:: PASSAGE PROVIDED ::

BERLIN — When wheelchair-bound Raul Krauthausen was 15 years old, he informed his mother that he was not going to college. “Well, you can’t become a construction worker,” she replied.
“Three days later it was clear to me that I was going to college,” he said.
Another 15 years on, his non-profit organization Sozialhelden (“social heroes”) was tapped by Google for the group's crowd-sourced project Wheelmap.org to be featured in a German TV spot for Chrome.
“That's when I realized things had gotten bigger than I could have ever imagined,” Krauthausen recalled.
Wheelmap.org was the first web-based social project from Sozialhelden and now lists wheelchair accessibility for more than 200,000 public locations worldwide with some 200 new entries everyday. Krauthausen gave a talk on the project at TEDxBerlin in late 2010, and Sozialhelden has won multiple national awards for its numerous other offline projects.
"In the case of Wheelmap, we wanted those affected to tell us where they want to go and what they want to do, rather than the other way around," Krauthausen said.
In the seven years since he and his cousin Jan founded Sozialhelden, local projects such as Pfandtastisch Helfen — a system for grocery shoppers to easily donate their bottle deposits to charitable causes — have proven widely successful, generating as much as 100,000 EUR in a year.
But in a country where B-corporations do not yet exist, students with disabilities are educated mostly in special schools, and few public buildings are wheelchair accessible, Raul Krauthausen's work is an uphill battle.
“In terms of accessibility, everyone is jealous of the U.S.,” he said, noting legislation such as the Americans with Disabilities Act of 1990, which mandates wheelchair accessibility among other things for all public establishments in the U.S..

:::

TASKS AND EXERCISES:
1. Answer these questions using the Sozialhelden article:
(a) How old was Krauthausen when he told his mother he was not going to college?
(b) How many public locations does Wheelmap.org list wheelchair accessibility for?
(c) In what year was the Americans with Disabilities Act passed?
2. According to the Sozialhelden article, what made Krauthausen realize that things had gotten bigger than he could have imagined?
3. List every condition in Germany that the Sozialhelden article gives as making Krauthausen's work an uphill battle.
The items that come next are from a separate source.

:: RAW DATA ::

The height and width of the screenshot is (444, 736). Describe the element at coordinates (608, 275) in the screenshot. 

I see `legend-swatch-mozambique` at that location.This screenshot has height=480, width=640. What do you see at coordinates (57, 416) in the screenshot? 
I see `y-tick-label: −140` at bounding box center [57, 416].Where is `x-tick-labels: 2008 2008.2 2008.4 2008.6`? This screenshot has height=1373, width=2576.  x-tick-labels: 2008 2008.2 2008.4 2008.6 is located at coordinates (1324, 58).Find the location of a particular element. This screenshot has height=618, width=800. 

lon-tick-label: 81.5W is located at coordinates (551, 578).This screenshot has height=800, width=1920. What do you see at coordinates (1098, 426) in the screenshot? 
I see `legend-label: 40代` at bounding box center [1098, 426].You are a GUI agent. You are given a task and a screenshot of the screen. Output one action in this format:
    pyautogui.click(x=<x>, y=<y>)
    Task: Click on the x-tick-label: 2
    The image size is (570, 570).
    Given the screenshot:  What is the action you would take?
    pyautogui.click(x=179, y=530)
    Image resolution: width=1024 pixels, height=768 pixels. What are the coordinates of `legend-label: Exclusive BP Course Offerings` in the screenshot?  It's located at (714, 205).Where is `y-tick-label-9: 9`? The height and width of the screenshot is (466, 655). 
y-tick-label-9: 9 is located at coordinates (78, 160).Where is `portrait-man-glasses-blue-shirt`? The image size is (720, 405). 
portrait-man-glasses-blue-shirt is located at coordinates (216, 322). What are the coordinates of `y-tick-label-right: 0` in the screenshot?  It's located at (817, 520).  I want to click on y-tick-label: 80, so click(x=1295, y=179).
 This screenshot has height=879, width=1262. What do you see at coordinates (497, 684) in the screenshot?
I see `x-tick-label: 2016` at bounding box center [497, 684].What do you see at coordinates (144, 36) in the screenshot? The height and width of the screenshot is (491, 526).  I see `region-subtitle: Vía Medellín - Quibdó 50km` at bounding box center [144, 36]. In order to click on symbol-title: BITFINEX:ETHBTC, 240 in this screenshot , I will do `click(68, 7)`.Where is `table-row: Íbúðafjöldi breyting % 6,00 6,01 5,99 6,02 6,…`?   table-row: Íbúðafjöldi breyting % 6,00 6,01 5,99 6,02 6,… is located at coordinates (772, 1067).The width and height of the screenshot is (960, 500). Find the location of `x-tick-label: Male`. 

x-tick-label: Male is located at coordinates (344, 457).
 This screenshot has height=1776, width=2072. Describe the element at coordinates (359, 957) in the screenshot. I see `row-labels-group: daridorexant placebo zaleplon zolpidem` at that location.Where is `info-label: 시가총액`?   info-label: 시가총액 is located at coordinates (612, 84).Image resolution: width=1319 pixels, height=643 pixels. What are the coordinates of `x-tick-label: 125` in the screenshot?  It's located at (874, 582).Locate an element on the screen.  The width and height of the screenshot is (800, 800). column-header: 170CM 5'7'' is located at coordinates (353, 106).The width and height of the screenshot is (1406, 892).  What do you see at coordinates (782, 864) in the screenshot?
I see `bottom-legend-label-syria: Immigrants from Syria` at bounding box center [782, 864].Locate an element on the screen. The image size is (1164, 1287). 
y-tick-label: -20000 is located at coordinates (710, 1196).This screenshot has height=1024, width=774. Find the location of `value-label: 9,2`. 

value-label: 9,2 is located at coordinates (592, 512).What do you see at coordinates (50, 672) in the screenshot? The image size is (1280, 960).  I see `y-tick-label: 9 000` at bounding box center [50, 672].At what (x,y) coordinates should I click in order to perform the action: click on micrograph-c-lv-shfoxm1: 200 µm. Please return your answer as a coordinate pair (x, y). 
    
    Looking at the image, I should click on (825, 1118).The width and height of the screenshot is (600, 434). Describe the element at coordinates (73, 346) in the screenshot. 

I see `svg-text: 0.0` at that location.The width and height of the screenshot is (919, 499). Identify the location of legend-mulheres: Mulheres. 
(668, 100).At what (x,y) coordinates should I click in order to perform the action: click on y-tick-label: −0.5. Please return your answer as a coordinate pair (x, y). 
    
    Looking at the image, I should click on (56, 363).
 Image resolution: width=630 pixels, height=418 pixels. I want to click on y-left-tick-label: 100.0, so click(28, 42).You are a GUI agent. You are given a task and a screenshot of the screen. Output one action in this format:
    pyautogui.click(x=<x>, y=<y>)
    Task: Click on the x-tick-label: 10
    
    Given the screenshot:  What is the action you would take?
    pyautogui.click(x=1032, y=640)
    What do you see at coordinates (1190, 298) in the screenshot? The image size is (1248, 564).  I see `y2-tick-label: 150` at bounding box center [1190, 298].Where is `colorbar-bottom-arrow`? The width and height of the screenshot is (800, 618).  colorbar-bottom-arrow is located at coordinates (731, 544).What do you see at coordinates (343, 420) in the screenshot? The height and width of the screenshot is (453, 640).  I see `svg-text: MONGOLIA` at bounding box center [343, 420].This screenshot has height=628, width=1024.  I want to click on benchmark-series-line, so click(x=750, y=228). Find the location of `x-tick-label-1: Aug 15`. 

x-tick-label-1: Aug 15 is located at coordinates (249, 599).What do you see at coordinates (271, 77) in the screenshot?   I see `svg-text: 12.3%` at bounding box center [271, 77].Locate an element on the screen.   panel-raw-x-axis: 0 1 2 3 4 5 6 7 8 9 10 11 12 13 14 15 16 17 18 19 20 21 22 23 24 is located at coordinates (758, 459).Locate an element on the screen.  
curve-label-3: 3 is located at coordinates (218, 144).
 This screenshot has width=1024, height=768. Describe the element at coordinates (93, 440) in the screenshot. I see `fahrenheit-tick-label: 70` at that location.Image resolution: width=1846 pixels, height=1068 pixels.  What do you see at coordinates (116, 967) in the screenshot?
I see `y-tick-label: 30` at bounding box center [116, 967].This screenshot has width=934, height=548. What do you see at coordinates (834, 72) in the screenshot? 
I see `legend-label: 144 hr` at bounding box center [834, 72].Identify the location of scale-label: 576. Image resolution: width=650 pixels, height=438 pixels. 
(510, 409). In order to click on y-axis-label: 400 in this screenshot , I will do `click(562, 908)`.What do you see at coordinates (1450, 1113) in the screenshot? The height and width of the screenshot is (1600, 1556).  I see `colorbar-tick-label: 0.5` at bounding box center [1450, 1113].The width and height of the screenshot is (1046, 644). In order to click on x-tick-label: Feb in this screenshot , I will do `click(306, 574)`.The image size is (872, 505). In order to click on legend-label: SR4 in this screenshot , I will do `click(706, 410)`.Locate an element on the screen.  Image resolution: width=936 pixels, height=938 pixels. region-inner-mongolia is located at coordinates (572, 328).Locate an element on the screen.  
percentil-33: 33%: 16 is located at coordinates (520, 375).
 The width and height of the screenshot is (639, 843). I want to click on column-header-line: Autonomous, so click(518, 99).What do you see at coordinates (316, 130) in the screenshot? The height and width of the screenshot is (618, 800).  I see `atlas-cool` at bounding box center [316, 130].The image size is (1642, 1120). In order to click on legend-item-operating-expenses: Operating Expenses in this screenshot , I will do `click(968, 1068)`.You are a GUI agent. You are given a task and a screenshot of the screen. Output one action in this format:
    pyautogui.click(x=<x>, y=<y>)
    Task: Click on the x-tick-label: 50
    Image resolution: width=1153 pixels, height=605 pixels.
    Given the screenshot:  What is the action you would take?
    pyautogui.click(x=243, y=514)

:::

TASK-BY-TASK ANSWERS:
1.
(a) 15 years old.
(b) More than 200,000 worldwide.
(c) 1990.

2. Google chose Sozialhelden's crowd-sourced project Wheelmap.org to feature in a German TV spot for Chrome. That was when he realized it.

3.
- B-corporations do not yet exist.
- Students with disabilities are educated mostly in special schools.
- Few public buildings are wheelchair accessible.